De moins en moins lucide, il confie la bague de son sceau royal à Perdiccas, l’un de ses généraux. Le lendemain, il perd l’usage de la parole. On lui fait prendre des bains. Son état ne s’améliore pas pour autant. Au contraire, la fièvre est toujours là, de plus en plus forte.

Les soldats macédoniens veulent connaître l’état de santé de celui qu’il considère comme un dieu. Au palais, ils sont de plus en plus nombreux à attendre devant la chambre du malade. Certains peuvent entrer. Les soldats passent devant Alexandre le Grand conquérant du plus vaste empire de l’antiquité.

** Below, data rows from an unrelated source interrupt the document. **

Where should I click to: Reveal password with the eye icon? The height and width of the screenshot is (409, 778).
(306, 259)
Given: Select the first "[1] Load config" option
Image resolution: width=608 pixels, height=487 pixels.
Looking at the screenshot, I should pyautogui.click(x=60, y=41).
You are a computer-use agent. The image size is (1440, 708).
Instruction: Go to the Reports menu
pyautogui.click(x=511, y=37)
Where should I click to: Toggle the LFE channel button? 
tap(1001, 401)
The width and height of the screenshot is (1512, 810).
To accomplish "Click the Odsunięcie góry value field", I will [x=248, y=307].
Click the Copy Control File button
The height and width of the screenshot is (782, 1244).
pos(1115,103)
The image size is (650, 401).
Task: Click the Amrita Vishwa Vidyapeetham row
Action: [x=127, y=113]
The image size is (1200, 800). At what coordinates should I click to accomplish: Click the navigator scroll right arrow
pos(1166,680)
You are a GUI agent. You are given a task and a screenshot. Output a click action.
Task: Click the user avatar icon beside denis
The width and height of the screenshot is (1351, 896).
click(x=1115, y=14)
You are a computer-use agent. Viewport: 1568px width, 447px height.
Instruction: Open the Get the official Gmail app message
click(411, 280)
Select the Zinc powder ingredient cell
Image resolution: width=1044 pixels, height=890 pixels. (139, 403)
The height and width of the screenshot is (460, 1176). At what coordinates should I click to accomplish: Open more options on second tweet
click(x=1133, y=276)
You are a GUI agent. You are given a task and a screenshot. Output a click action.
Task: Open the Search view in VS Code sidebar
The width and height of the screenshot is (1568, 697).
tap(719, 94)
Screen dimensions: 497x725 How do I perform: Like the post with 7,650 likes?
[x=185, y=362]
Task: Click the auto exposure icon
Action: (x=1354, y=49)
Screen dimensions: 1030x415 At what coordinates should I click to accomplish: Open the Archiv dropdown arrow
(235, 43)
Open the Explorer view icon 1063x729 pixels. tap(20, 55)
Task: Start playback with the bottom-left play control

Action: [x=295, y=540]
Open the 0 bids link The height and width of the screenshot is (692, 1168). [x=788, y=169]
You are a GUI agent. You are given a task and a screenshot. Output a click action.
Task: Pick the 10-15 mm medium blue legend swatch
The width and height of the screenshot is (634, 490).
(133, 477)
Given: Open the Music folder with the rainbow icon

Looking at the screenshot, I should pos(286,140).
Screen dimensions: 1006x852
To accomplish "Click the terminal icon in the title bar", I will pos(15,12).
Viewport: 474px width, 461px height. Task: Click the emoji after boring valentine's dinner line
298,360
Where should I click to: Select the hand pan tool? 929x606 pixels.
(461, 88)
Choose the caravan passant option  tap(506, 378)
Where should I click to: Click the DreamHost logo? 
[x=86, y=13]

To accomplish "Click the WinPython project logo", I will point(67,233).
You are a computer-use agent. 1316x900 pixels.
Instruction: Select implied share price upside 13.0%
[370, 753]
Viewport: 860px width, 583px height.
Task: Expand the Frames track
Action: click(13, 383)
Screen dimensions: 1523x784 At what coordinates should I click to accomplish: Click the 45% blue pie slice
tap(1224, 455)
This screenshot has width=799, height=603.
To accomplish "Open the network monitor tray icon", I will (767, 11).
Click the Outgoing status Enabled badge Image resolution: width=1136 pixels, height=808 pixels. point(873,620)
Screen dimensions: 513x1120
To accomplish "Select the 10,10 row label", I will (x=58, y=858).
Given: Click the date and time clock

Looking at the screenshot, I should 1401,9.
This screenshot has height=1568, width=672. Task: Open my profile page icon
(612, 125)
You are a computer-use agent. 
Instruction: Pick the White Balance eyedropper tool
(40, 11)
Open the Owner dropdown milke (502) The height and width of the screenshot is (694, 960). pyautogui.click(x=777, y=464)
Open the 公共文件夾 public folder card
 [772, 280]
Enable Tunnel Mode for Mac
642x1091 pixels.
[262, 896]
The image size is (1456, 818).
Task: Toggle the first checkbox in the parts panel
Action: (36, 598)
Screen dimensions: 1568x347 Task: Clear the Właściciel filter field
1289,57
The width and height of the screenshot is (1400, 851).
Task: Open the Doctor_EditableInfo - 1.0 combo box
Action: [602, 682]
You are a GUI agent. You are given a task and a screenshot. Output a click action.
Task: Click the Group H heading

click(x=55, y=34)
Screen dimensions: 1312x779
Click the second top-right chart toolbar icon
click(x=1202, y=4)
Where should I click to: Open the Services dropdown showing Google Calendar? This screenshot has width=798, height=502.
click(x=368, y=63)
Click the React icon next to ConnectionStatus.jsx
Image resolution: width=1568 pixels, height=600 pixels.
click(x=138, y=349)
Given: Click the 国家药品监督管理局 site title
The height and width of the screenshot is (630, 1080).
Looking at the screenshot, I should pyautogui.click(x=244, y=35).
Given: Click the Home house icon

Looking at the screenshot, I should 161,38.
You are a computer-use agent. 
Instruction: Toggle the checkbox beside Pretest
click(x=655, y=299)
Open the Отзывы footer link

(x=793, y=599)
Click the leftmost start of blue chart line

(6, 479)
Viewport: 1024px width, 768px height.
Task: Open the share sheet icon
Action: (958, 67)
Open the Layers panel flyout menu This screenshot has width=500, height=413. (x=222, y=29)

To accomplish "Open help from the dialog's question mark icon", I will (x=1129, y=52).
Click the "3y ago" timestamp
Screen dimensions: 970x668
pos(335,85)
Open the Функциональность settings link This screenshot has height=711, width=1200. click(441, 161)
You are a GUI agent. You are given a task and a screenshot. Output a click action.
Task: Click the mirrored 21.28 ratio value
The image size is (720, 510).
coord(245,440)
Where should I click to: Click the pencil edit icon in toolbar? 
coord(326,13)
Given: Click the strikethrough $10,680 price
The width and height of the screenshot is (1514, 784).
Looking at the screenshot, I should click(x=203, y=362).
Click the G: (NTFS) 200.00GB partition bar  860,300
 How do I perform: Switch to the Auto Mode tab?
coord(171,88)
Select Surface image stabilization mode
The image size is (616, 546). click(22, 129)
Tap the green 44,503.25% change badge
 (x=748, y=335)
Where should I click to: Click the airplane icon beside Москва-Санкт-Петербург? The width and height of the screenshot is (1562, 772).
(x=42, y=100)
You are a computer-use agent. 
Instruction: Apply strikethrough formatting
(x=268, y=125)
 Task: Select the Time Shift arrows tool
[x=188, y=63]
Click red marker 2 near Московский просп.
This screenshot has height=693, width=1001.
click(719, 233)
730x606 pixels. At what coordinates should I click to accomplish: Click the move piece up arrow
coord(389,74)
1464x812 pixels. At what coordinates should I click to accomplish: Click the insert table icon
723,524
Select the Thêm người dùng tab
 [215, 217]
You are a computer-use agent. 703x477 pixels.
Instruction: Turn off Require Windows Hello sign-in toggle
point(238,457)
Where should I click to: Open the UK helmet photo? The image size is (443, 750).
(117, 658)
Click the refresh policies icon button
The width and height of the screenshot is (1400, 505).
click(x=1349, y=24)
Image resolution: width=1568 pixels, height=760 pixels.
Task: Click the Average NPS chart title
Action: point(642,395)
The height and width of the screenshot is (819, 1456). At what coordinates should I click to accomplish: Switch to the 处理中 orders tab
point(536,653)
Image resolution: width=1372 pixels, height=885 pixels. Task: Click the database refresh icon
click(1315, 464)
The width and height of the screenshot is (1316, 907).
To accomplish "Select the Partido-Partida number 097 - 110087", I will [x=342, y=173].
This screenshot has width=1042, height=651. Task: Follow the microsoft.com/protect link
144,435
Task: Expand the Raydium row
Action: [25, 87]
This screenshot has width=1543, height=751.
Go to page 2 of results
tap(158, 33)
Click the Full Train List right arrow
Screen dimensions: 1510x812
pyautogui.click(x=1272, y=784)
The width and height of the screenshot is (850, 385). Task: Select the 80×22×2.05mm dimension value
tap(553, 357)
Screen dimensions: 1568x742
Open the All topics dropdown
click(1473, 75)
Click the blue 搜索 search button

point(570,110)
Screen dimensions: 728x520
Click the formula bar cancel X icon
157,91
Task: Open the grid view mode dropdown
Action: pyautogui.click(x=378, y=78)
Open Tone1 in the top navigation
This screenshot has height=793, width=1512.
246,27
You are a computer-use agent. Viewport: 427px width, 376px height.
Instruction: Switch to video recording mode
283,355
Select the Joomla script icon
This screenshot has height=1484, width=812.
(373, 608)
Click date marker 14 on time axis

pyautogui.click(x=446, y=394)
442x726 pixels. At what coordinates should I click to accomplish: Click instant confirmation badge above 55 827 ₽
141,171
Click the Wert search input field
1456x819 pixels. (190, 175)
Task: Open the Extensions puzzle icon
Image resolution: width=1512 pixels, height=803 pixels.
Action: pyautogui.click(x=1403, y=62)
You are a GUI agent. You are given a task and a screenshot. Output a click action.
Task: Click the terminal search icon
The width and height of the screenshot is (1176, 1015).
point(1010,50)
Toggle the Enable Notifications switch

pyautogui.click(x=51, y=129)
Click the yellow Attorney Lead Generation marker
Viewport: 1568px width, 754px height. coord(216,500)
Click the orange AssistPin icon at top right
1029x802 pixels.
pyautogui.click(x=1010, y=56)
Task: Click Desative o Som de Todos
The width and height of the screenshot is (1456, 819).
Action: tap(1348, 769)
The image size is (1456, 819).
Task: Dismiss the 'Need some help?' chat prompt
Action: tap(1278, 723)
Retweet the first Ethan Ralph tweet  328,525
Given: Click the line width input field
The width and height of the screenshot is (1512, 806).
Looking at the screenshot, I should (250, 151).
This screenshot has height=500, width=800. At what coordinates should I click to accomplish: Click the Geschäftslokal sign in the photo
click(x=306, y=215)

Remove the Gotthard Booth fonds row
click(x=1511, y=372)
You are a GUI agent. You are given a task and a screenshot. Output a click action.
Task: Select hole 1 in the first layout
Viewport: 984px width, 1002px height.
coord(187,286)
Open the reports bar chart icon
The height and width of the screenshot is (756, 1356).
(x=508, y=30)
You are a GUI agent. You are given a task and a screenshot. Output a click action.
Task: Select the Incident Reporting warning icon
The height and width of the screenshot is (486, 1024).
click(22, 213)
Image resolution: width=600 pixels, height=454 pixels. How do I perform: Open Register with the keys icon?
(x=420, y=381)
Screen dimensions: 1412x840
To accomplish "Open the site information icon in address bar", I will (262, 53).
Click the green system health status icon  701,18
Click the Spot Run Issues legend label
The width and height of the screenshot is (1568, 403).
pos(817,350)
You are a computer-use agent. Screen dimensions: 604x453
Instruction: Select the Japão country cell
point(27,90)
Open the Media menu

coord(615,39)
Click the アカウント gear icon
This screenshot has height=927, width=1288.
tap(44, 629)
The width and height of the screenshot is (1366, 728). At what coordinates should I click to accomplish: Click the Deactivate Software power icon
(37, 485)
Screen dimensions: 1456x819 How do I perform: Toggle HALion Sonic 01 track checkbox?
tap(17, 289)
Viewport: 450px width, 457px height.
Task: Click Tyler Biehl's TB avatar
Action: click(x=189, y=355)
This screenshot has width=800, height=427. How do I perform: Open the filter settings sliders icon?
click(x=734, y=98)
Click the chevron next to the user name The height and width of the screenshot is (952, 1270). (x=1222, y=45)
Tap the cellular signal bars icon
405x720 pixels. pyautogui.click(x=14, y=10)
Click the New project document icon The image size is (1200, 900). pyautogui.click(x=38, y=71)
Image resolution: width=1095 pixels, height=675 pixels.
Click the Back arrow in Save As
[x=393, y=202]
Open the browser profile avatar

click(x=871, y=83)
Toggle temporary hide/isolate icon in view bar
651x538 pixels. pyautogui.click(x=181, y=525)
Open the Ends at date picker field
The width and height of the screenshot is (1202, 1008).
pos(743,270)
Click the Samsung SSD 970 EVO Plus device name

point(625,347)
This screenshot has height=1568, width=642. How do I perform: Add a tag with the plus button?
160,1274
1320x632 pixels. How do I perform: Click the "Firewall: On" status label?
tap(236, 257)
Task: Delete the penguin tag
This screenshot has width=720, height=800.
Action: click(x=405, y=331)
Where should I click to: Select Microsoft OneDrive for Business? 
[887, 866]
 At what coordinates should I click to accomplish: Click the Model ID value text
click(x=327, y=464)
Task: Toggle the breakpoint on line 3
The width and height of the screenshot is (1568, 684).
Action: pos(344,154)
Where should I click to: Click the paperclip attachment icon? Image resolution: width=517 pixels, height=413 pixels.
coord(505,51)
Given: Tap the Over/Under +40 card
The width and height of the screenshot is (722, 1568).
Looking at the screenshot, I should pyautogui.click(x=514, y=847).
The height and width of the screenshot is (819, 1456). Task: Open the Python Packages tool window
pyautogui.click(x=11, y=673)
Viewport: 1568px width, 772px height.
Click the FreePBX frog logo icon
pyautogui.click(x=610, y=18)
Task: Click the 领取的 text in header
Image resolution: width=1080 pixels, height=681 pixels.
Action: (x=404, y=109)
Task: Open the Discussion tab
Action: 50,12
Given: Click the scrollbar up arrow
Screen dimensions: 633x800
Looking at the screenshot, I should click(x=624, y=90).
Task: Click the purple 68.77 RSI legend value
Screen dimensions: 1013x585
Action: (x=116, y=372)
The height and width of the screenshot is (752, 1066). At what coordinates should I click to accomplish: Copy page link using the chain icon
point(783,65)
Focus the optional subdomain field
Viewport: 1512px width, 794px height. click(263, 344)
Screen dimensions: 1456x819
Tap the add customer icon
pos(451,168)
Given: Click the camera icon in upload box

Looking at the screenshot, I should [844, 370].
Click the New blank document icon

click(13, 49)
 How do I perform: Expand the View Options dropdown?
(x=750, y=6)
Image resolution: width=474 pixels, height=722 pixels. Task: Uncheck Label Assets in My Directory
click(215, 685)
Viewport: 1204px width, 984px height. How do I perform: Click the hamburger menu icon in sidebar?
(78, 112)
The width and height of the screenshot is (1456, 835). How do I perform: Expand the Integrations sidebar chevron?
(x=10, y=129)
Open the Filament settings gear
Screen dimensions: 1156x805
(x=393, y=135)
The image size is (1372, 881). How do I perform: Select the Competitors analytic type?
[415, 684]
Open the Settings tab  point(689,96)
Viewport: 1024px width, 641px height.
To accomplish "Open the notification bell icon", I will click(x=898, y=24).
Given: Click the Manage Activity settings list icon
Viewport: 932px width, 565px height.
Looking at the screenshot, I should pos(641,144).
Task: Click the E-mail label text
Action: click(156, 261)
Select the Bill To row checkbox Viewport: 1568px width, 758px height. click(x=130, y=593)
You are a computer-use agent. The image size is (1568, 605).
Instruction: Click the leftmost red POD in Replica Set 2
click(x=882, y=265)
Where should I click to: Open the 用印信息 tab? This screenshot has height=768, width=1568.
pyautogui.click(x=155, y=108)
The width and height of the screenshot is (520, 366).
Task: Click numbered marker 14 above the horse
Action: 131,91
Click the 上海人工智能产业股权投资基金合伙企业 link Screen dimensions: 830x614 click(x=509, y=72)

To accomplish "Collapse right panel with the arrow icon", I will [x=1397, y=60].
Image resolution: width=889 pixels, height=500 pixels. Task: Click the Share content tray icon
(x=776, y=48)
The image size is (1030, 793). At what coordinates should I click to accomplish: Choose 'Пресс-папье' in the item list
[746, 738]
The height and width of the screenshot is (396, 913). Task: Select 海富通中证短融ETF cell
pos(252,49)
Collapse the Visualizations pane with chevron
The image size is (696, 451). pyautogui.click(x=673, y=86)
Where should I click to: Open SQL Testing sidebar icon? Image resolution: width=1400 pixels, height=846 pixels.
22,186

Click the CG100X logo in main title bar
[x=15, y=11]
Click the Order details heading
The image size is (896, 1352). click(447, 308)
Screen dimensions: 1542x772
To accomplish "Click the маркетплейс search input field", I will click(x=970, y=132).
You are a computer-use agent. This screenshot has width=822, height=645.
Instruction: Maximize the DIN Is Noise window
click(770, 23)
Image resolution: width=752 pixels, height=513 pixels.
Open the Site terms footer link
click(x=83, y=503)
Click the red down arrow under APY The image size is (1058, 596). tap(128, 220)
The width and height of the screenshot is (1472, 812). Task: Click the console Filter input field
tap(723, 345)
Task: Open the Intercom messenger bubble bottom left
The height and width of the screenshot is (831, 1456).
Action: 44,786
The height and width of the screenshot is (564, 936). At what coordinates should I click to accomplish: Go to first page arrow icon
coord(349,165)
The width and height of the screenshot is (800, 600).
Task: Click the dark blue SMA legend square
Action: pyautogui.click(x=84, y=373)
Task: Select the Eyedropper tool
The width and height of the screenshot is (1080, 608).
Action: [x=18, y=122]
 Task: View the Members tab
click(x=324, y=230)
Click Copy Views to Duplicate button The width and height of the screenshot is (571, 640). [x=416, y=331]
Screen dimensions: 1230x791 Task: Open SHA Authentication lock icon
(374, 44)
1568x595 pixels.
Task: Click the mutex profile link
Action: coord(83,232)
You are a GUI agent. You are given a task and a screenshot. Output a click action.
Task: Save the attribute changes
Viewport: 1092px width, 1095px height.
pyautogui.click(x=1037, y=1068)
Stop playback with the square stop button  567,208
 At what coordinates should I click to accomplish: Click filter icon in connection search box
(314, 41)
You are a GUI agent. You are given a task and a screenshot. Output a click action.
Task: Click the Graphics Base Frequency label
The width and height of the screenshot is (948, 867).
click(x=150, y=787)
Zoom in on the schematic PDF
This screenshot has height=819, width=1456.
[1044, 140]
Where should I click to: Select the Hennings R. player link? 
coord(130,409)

A chacun, il leur adresse un geste à peine perceptible ou un clignement de paupière. Il est extrêmement faible. Sa fin est imminente.

Son agonie va durer dix jours. La cause réelle de la mort d’Alexandre le Grand est un mystère. Les historiens et les archéologues ont envisagés toutes les causes possibles. L’empoisonnement criminel, un virus foudroyant, une fatigue extrême, une maladie de longue date. Ce qui est le plus probable, même si l’hypothèse d’un empoisonnement ne peut être écartée, c’est la thèse de la fatigue conjuguée à une trop grande absorption d’alcool.

En effet, selon les informations laissées par Diodore de Sicile, le soir où la douleur se manifesta, Alexandre le Grand avait vidé une énorme coupe de vin. Cette accumulation subite d’alcool dans l’organisme a dû provoquer une réaction fulgurante. On pense à une pancréatite aigüe. L’absorption d’alcool dans un organisme fragilisé par la fatigue aurait très bien pu terrasser Alexandre le Grand.

Au sujet de l’empoisonnement criminel, on peut penser raisonnablement à Antipatros comme commanditaire de l’assassinat. En tous cas, il y a des indices qui permettent de le soupçonner. Il s’est fait évincer de la régence de Macédoine. Il aurait par la suite craint pour sa vie. Antipatros aurait pu facilement demander à son fils Iolas qui était chargé de servir à boire à la table du roi de verser du poison dans le vin.

Le second suspect est Aristote. Tout comme Antipatros, Aristote aurait utilisé d’Iolas. Il se serait vengé de son ancien élève parce qu’Alexandre avait donné l’ordre de tuer son neveu Callisthène. Celui-ci avait critiqué Alexandre qui voulait se faire adorer comme un dieu.

Quoi qu’il en soit et pour rester dans la thèse de l’empoisonnement, le poison utilisé aurait pu être un dérivé de l’arsenic appelé l’anhydride arsénieux. Certains spécialistes disent qu’il pourrait s’agir aussi d’un breuvage composé à l’aide de racines d’hellébore blanche. Cette plante était très usitée dans l’antiquité notamment comme remède. Pour le coup, l’hellébore blanche a nourrit la théorie selon laquelle la mort d’Alexandre le Grand serait dû à un empoisonnement médicinal.

La cause de la mort d’Alexandre le Grand restera sans doute un mystère à jamais. Toutefois, chacun peut se forger une opinion. Les arguments ne manquent pas et sont intéressants pour les différentes causes envisagées.